To believe in Jesus Christ as Saviour and Lord is to believe in the need for humanity to be rescued from sin by the atoning death and resurrection of Jesus Christ. Jesus did something for us that we could never have done for ourselves. Therefore the Gospel preached by the early Church from the Day of Pentecost on was "Repent and be baptized every one of you in the name of Jesus Christ for the forgiveness of you sins." (Acts 2:38)

The Episcopal Church, officially, no longer believes in preaching the biblical Gospel to homosexuals. But it is not really discrimination. Most of the clergy of that denomination, along with many other liberal Protestants of many denominations, no longer believe in the message of sin and salvation for anyone. They must think Peter just got it wrong on the Day of Pentecost and that the real message should be the social gospel or liberation theology. I think it is fair to say that the Millennium Development Goals define mission for The Episcopal Church. As the Presiding Bishop said in her opening address, the gospel of personal salvation is a heresy. From her vantage point it is, for she has moved beyond Christianity into a new liberal culture-religion.

Article Three: "I believe in the Holy Spirit . . . the forgiveness of sins, the holy catholic church, the communion of saints, the resurrection of the body and the life everlasting. Amen.

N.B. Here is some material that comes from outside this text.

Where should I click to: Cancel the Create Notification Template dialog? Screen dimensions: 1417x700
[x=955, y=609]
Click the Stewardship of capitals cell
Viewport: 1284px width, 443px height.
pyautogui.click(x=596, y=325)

The Holy Spirit fills and empowers Christians for sanctification and discipleship. Christians know that homosexuals are not the only sinners; we are all sinners. All of us are lost apart from the incredibly generous grace and forgiveness of God offered in the Gospel of Jesus Christ. The only one whose sin cannot be forgiven is the one who refuses to ask forgiveness, perhaps out of a conviction that he is not really a lost sinner in the first place. The Pelagianism of liberal Protestantism is the basis of a works righteousness that strives for a Christian life without the empowerment of the Holy Spirit. Since only the Spirit of God can help us overcome deepseated sins, to deny that such sins can be overcome is a denial of the Spirit.

To call homosexuality (along with other sexual sins like fornication, adultery, divorce except for adultery, etc.) good is to deny all three articles of the Creed. It is deny the doctrine of creation, the doctrine of Christ's saving work in dying for our sins and the need for the power of the Holy Spirit. The split in the Anglican Communion (and other Protestant denominations) is not over trivial matters or even over questions of ethics. It is over the Gospel itself.

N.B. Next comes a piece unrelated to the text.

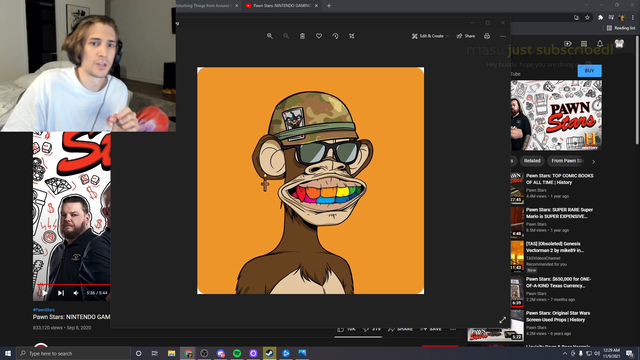
Task: Open TOP COMIC BOOKS OF ALL TIME video
Action: pyautogui.click(x=559, y=179)
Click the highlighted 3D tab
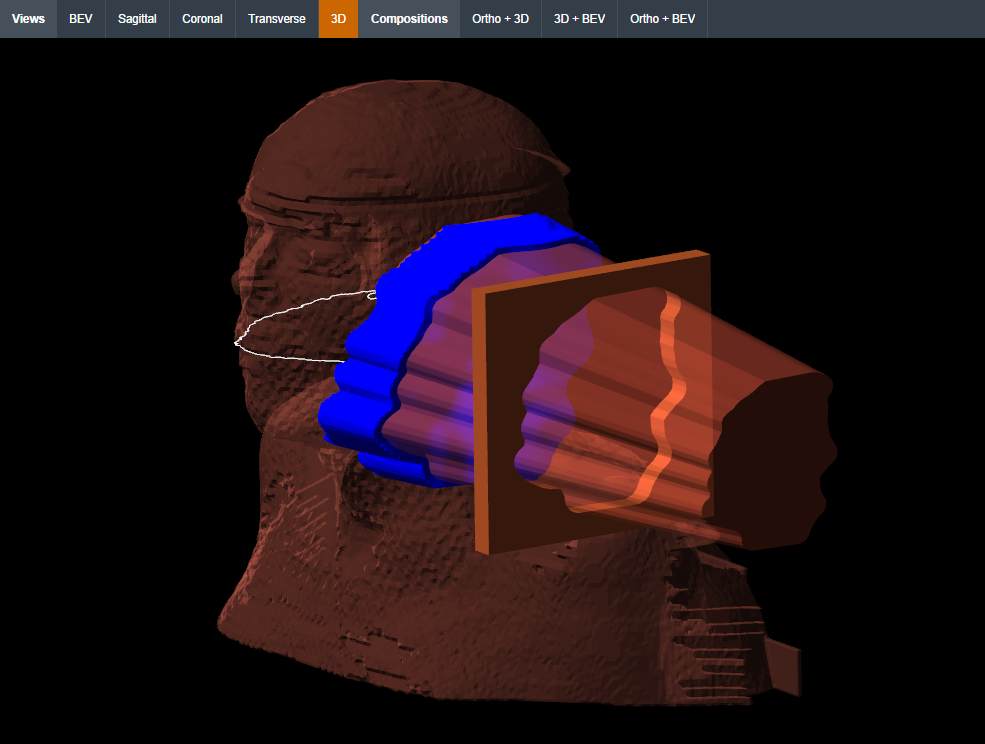The height and width of the screenshot is (744, 985). 338,19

Orthodoxy is more than a matter of reciting the creeds in worship; it is a matter of believing them and living according to the Holy Scriptures out of which they arise. Our prayers should be with those orthodox members, clergy and bishops of The Episcopal Church who continue to stand for the biblical Gospel.


Nathan said...

The vote was announced during the sermon in our congregation. It seemed particularly ironic during the creed to affirm the "one holy catholic and apostolic church" while having just finished reflecting on the schism effectuated by the General Convention.

Craig Carter said...

Is your church an Episcopal Church?

Nathan said...


Craig Carter said...

So is your bishop a Windsor bishop? In you parish evangelical? What is the future for orthodox laity and clergy in your diocese?

Nathan said...

We are currently between bishops, having only an assisting bishop as an interim. Our previous bishop I believe supported the traditional orthodox viewpoint. There is some diversity in the diocese, so I would not be surprised if some parishes make alternate arrangements (ACNA or somesuch). Our congregation will probably maintain the status quo. As for me and mine, I am not sure what the future holds.